CUSTOMER SUBMITTED WORKAROUND :
don't enable escape analysis

Comments
EVALUATION There does seem to be a real performance degradation with -XX:+DoEscapeAnalysis. I can easily reproduce a 3.5% degradation running on machine hsdev-5 (a dual 800 Mhz Pentium III system.) with both the product and fastdebug builds. The degradation increases to arount 10% when run with the following options: "-Xbatch and -XX:CICompilerCount=1 -XX:LoopUnrollLimit=0" There is no difference in performance on SPARC. The only optimization currently implemented with escape analysis (EA) is eliminating the locking of unescaped objects.
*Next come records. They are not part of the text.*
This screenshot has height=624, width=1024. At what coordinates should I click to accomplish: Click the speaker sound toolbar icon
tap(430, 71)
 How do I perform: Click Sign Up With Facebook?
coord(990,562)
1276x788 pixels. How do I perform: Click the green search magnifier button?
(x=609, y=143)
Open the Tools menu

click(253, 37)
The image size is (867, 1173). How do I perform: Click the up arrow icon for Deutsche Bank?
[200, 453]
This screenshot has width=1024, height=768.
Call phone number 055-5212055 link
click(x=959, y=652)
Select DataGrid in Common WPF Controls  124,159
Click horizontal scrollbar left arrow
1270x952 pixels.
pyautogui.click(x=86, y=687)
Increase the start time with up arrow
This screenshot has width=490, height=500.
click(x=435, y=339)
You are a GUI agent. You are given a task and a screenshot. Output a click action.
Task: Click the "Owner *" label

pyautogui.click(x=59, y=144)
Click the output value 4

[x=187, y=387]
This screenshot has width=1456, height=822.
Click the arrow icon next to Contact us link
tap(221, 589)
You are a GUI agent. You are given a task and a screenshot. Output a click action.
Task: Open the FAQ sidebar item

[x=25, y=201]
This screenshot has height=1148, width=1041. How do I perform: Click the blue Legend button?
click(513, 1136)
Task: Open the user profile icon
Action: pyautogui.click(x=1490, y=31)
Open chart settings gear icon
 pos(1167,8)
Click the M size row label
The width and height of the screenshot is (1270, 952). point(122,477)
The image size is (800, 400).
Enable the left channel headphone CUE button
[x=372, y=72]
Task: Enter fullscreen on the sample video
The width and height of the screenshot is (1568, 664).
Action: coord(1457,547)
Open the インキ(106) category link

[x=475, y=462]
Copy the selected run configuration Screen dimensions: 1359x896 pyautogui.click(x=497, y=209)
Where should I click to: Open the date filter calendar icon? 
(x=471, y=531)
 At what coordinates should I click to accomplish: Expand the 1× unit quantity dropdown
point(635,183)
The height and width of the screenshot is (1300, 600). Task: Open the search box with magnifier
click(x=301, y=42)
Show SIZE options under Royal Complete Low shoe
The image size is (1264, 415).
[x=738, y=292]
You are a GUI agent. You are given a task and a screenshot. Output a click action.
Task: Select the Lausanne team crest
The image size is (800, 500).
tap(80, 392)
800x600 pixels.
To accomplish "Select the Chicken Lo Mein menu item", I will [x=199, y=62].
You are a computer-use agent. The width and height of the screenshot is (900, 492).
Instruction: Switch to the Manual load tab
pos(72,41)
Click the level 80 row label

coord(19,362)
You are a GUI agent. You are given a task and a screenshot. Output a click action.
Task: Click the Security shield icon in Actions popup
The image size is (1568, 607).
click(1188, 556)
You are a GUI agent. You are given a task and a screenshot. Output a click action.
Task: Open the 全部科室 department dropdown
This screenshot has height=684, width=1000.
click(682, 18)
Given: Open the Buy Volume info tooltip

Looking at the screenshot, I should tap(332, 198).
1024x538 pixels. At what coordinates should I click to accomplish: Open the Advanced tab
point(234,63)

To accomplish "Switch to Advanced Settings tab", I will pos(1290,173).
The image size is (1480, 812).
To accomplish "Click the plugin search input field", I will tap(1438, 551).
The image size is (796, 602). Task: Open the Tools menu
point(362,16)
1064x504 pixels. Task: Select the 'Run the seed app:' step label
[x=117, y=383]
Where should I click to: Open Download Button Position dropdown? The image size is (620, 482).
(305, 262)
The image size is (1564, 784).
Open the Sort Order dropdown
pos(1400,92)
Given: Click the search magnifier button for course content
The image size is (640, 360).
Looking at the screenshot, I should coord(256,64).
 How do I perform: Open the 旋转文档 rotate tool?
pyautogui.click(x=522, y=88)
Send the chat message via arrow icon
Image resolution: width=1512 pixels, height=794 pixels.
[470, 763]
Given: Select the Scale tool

Since this benchmark does not do any locking, so the escape analysis should have no effect on this benchmark. What appears to be happening is that with escape analysis enabled, nodes are passed to Iterative Global Value Numbering (IGVN) in a slightly different order. This changes the code enough to cause a performance difference. The benchmark contains loops with a lot of integer computations. I suspect that the changed code causes the register allocator to produce a less optimal allocation. As an experiment, I changed the code so that the nodes were passed to IGVN with the order required for EA whether or not EA is enabled. I saw the same performance degradation whether or not EA is turned on. I then investigated changing the order of nodes in the worklist passed to IGVN. I tried reversing the order of the list, and sorting the list by node number so that lower numbered nodes are processed first. I observed the following: Performance change for different IGVN worklist ordering (relative to default ordering) Intel SPARC encryption encryption benchmark SPEC8JVM98 benchmark SPEC8JVM98 EA order -4% +3% +1% +2% reverse list +5% +2% +1% +2% sort on node # +8% +2% +1% -1% There is another bug, 6396979, which reports a performance regression in this same encryption benchmark. After the fix for this bug was integrated, I re-ran my tests and found no significant performance difference changing the ordering of the IGVN worklist except that sorting on node # was 7% slower than the other cases. The default ordering is now 13% faster than the best ordering before the bug fix. It seems that the performance degradation reported in this bug report was due to the same problem as 6396979 and the fix for that bug eliminates the degradation caused by escape analysis, so I am closing this bug as a duplicate of 6396979.
06-04-2006